> PROMPT
Copy out each line of the listing below that contains the word "height".
─── PROVIDED RECORDS
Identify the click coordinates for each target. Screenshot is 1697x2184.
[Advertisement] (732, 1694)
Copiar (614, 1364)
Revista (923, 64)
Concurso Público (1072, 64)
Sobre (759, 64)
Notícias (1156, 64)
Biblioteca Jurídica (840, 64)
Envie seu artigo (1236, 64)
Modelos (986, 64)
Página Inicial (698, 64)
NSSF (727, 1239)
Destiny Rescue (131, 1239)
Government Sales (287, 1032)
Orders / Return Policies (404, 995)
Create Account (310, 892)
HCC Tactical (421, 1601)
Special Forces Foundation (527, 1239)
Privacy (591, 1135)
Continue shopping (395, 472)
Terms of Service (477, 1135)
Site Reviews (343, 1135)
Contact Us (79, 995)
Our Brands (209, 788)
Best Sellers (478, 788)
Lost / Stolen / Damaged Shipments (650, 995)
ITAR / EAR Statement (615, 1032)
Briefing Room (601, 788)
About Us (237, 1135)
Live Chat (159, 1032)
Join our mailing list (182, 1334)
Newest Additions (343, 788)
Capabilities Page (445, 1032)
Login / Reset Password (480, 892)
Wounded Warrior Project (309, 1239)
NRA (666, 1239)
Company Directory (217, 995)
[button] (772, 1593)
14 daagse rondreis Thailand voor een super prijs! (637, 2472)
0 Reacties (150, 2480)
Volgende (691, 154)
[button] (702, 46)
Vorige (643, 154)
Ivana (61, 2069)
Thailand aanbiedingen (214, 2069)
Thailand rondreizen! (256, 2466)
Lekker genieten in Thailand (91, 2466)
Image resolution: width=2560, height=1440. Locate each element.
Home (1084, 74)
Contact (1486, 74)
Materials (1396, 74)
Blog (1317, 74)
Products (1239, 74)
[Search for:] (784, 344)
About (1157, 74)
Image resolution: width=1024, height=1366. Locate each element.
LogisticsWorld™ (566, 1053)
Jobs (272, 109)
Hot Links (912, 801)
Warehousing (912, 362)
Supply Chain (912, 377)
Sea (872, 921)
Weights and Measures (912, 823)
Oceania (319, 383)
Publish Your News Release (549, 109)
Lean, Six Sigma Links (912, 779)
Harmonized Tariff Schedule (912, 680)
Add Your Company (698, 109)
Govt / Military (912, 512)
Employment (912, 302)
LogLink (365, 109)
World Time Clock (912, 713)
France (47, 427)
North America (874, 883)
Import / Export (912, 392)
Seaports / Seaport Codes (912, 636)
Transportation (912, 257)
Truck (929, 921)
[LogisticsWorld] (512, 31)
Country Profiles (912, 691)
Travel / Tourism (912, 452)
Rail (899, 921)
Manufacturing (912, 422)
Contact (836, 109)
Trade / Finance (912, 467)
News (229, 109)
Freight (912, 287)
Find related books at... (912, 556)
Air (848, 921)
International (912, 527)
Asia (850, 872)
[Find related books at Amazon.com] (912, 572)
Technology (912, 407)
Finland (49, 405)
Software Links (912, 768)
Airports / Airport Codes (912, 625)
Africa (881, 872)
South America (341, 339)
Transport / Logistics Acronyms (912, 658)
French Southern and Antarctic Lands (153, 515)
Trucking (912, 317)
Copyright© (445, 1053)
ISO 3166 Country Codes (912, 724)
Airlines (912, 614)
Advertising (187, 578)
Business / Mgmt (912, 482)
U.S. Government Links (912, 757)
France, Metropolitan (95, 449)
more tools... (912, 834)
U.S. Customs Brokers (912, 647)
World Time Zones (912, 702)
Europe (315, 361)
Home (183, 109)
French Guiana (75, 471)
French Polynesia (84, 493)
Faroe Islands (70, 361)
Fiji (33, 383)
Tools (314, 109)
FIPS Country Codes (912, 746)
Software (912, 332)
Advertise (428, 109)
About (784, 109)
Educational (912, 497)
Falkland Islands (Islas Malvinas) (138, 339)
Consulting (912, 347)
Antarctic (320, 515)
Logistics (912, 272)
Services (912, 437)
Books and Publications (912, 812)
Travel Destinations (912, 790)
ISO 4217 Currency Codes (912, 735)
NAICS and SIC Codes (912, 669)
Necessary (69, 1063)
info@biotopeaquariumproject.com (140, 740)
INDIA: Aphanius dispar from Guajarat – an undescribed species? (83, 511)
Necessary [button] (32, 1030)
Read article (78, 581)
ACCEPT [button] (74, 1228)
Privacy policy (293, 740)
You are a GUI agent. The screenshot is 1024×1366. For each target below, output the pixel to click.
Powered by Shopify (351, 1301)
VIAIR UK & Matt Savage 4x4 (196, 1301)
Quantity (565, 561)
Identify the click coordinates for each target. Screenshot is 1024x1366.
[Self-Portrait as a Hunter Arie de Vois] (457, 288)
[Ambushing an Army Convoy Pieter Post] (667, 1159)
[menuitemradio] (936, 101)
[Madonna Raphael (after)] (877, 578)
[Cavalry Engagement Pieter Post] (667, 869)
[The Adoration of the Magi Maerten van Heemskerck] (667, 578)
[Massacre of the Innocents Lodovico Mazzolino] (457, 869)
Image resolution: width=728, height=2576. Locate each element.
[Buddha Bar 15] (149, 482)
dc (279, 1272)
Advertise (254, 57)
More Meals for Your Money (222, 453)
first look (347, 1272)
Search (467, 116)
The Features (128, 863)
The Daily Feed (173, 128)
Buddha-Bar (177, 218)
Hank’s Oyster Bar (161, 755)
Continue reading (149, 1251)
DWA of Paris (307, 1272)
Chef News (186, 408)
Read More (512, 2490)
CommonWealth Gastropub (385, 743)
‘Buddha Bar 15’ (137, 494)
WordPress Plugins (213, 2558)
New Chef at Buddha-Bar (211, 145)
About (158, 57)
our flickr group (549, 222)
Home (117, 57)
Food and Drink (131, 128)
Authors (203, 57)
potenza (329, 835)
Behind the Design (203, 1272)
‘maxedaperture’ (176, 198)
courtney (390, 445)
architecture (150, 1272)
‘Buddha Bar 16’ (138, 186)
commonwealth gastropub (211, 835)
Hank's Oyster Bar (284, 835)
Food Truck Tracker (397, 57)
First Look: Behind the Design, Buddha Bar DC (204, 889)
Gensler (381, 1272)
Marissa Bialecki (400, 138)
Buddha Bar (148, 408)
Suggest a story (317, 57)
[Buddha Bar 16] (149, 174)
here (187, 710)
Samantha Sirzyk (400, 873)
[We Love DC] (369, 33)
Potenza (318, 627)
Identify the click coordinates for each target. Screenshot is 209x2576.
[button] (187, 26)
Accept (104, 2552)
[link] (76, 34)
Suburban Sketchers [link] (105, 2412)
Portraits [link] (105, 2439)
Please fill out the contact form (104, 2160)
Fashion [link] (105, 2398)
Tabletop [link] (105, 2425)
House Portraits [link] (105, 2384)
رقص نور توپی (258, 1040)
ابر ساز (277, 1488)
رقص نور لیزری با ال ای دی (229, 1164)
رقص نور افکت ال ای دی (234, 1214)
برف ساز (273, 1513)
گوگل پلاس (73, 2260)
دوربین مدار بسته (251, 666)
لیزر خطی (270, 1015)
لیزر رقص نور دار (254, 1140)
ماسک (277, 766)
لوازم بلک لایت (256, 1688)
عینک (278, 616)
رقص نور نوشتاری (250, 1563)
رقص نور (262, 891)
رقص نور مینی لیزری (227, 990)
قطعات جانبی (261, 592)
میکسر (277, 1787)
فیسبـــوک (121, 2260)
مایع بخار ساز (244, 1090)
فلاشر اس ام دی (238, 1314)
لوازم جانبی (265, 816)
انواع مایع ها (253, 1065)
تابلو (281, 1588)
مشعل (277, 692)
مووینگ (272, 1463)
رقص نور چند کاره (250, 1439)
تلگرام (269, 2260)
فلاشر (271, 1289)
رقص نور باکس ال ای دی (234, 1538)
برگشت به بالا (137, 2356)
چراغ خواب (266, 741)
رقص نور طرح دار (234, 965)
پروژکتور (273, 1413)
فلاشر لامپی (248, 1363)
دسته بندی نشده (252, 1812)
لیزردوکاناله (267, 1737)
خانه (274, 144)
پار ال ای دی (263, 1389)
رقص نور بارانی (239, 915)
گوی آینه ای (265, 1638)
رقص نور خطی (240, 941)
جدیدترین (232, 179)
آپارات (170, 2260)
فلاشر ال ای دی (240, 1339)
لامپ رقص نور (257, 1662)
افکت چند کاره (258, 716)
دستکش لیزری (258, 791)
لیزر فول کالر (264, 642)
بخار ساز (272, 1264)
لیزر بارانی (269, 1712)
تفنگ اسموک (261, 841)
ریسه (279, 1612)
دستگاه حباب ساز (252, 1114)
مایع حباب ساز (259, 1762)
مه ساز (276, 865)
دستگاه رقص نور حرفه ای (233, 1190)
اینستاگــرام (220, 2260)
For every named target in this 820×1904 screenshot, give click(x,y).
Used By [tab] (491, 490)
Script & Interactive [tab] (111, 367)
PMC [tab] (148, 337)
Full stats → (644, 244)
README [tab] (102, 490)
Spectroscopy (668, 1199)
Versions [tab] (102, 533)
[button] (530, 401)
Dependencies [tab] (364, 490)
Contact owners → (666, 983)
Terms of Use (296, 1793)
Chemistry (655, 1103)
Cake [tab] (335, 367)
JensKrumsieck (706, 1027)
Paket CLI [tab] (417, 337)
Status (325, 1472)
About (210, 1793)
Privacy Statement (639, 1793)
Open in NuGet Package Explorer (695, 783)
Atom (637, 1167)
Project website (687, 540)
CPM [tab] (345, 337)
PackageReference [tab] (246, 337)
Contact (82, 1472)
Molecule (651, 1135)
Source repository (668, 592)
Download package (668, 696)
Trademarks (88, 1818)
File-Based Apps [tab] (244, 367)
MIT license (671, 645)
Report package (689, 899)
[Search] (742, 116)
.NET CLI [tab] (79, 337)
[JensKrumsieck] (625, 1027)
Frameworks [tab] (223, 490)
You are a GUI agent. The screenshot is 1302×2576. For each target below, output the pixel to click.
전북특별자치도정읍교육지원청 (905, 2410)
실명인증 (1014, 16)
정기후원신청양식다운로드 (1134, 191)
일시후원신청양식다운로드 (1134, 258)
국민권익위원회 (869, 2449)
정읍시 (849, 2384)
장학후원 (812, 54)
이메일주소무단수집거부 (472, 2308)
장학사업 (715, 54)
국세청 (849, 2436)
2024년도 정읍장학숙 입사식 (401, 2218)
──────
> TASK SOLUTION
Image resolution: width=2560, height=1440. Locate each element.
Image resolution: width=1024, height=1366. Locate each element.
Image resolution: width=728, height=2576. Locate each element.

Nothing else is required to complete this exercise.